10 En vue d’apprécier si le résultat du pourvoi introduit par M. Baldan est susceptible de lui procurer un bénéfice, il convient de relever qu’il ressort de l’article 156, paragraphe 2, du règlement de procédure de la Cour que toute demande relative à l’une des mesures provisoires visées à l’article 279 TFUE n’est recevable que si elle émane d’une partie principale à une affaire dont le Tribunal est saisi et si elle se réfère à cette affaire.

11 Il en découle qu’une mesure provisoire ne peut plus être adoptée par le Tribunal au titre de l’article 279 TFUE, dans le cadre de la procédure de première instance, lorsque le Tribunal n’est plus saisi de l’affaire principale à laquelle la demande en référé est accessoire, en raison du fait qu’il a déjà adopté sa décision dans cette affaire [voir, en ce sens, ordonnance du président de la Cour du 22 novembre 2007, Commission/Scott, C‑296/07 P(R), EU:C:2007:707, point 22].

12 Au demeurant, il ressort de la jurisprudence de la Cour que, dans la mesure où le référé est nécessairement accessoire à une procédure principale, les mesures provisoires adoptées dans le cadre de la procédure en référé cessent d’être applicables lorsqu’il est mis fin à la procédure principale [voir, en ce sens, ordonnance du vice-président de la Cour du 19 mai 2022, République tchèque/Pologne (Mine de Turów), C‑121/21 R, EU:C:2022:408, point 25].

13 En l’espèce, le recours principal introduit par M. Baldan ayant été rejeté par le Tribunal dans l’ordonnance du 20 juillet 2023, Baldan/Commission (T-276/23, EU:T:2023:411), les mesures provisoires que celui-ci a sollicitées sur le fondement de l’article 279 TFUE ne peuvent plus être adoptées au titre de la procédure de première instance, y compris dans l’hypothèse où la Cour déciderait de statuer elle-même sur le litige, en vertu de l’article 61, premier alinéa, du statut de la Cour de justice de l’Union européenne.

14 Partant, une éventuelle annulation de l’ordonnance attaquée ne serait, en tout état de cause, pas de nature à permettre l’adoption des mesures provisoires demandées par M. Baldan dans sa demande en référé présentée devant le Tribunal.

15 Une telle annulation serait donc insusceptible de procurer un bénéfice au requérant.

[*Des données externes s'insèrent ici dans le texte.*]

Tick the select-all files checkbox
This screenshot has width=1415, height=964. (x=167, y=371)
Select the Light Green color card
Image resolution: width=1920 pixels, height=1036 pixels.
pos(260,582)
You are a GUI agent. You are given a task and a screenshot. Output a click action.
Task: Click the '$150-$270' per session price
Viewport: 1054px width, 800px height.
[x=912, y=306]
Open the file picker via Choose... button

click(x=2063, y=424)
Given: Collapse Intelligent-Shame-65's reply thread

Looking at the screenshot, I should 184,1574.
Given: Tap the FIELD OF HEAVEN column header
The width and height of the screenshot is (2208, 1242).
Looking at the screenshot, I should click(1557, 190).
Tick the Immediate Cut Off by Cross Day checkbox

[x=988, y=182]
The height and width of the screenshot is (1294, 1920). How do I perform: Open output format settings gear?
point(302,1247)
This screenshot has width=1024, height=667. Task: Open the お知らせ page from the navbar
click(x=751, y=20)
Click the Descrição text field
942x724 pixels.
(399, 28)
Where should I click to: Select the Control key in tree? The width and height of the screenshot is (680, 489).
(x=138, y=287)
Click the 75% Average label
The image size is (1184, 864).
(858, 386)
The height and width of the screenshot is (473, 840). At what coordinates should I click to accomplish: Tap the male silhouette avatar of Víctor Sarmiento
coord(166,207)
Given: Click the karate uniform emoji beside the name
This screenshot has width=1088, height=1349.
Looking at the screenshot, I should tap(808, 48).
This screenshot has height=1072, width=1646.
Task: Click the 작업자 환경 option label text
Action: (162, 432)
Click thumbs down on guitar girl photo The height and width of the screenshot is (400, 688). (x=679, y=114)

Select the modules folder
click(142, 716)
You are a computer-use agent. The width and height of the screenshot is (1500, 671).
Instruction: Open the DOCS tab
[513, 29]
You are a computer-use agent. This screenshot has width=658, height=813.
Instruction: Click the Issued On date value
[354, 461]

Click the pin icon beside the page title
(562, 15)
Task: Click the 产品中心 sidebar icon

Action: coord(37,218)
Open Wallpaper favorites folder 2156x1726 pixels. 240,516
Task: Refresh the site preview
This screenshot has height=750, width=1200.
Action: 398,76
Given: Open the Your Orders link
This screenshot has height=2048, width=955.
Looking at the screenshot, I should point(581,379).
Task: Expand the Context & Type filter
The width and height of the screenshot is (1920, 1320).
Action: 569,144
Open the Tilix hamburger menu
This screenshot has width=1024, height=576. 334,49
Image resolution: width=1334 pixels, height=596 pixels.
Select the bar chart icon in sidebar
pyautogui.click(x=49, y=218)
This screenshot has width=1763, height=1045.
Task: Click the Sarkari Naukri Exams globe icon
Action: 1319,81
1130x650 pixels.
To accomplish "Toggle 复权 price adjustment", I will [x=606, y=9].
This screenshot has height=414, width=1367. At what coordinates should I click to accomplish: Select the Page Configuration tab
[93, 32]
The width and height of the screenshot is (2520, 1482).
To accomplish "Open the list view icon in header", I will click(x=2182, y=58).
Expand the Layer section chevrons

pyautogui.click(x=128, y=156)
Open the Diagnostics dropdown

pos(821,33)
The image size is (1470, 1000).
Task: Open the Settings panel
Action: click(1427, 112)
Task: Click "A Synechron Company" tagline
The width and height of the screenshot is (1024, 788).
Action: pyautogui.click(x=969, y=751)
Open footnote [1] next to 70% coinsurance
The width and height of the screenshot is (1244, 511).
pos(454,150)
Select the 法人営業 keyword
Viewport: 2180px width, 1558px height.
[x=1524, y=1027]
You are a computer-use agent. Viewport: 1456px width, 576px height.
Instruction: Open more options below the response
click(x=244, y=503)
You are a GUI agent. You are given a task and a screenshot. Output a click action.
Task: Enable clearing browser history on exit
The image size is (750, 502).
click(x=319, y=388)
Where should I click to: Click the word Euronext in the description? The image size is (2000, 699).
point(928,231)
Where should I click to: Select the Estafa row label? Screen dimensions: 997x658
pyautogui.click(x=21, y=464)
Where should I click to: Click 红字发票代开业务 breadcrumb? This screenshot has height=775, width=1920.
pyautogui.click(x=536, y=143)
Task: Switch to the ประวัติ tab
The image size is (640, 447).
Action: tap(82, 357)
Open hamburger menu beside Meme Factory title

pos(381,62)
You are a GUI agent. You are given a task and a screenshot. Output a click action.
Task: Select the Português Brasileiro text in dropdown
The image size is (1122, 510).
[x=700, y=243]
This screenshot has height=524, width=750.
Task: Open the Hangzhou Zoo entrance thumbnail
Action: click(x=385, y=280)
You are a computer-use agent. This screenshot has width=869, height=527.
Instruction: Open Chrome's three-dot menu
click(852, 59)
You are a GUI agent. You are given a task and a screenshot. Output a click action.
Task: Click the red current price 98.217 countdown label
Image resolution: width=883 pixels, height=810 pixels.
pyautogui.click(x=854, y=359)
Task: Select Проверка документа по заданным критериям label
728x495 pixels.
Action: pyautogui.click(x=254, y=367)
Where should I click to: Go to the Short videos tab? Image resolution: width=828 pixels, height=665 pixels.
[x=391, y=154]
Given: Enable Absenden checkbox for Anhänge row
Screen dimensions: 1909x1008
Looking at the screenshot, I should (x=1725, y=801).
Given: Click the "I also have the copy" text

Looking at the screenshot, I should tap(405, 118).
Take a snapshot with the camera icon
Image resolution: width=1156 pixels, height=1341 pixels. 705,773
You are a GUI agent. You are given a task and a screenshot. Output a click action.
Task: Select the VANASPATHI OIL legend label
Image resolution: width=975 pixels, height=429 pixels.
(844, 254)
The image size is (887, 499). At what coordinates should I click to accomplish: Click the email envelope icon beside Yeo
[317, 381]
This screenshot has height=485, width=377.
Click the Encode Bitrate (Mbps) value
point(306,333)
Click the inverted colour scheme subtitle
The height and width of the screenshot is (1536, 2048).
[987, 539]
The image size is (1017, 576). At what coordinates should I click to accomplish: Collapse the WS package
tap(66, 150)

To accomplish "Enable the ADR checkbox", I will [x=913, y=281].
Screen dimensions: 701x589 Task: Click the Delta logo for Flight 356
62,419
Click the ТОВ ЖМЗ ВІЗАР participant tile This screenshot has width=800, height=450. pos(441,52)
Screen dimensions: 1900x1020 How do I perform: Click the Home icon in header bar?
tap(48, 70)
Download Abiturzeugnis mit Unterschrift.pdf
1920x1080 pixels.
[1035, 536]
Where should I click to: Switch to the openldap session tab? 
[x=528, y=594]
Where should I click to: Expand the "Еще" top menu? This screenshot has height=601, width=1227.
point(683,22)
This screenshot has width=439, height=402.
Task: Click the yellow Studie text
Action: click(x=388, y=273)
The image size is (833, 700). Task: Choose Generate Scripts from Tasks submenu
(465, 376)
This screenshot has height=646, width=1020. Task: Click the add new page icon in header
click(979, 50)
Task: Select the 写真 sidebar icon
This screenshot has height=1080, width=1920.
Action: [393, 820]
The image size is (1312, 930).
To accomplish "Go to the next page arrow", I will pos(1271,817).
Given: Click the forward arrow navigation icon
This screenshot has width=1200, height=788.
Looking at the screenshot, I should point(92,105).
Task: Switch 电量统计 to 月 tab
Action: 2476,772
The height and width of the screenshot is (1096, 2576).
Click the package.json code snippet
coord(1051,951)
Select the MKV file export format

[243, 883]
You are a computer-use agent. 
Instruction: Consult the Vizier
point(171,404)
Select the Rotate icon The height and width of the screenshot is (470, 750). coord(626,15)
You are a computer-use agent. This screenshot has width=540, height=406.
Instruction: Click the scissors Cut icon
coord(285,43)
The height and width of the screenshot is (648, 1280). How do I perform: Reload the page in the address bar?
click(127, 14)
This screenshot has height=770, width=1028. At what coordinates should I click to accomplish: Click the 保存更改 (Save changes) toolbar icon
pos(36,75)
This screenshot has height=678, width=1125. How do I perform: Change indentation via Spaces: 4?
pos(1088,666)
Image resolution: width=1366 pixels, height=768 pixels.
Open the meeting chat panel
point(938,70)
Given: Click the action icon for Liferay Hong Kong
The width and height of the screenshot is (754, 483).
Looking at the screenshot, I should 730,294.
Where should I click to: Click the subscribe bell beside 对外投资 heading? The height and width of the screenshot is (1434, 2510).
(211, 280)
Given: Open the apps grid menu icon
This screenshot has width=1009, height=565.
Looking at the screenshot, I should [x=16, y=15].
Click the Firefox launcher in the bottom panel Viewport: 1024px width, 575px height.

16 Il s’ensuit que le requérant n’a pas d’intérêt à agir et que, en conséquence, le présent pourvoi doit être rejeté dans son ensemble comme étant irrecevable.

Sur les dépens

17 En vertu de l’article 184, paragraphe 2, du règlement de procédure, lorsque le pourvoi n’est pas fondé, la Cour statue sur les dépens.

18 Conformément à l’article 138, paragraphe 1, de ce règlement, applicable à la procédure de pourvoi en vertu de l’article 184, paragraphe 1, dudit règlement, toute partie qui succombe est condamnée aux dépens, s’il est conclu en ce sens.

19 La Commission ayant conclu à la condamnation de M. Baldan aux dépens afférents à la procédure de pourvoi et celui-ci ayant succombé, il y a lieu de le condamner à supporter les dépens afférents à la procédure de pourvoi.

Par ces motifs, le vice-président de la Cour ordonne :

1) Le pourvoi est rejeté.

2) M. Frédéric Baldan est condamné aux dépens afférents à la procédure de pourvoi.


Fait à Luxembourg, le 31 octobre 2023.

Le greffier

Le vice-président

A. Calot Escobar

L. Bay Larsen



* Langue de procédure : le français.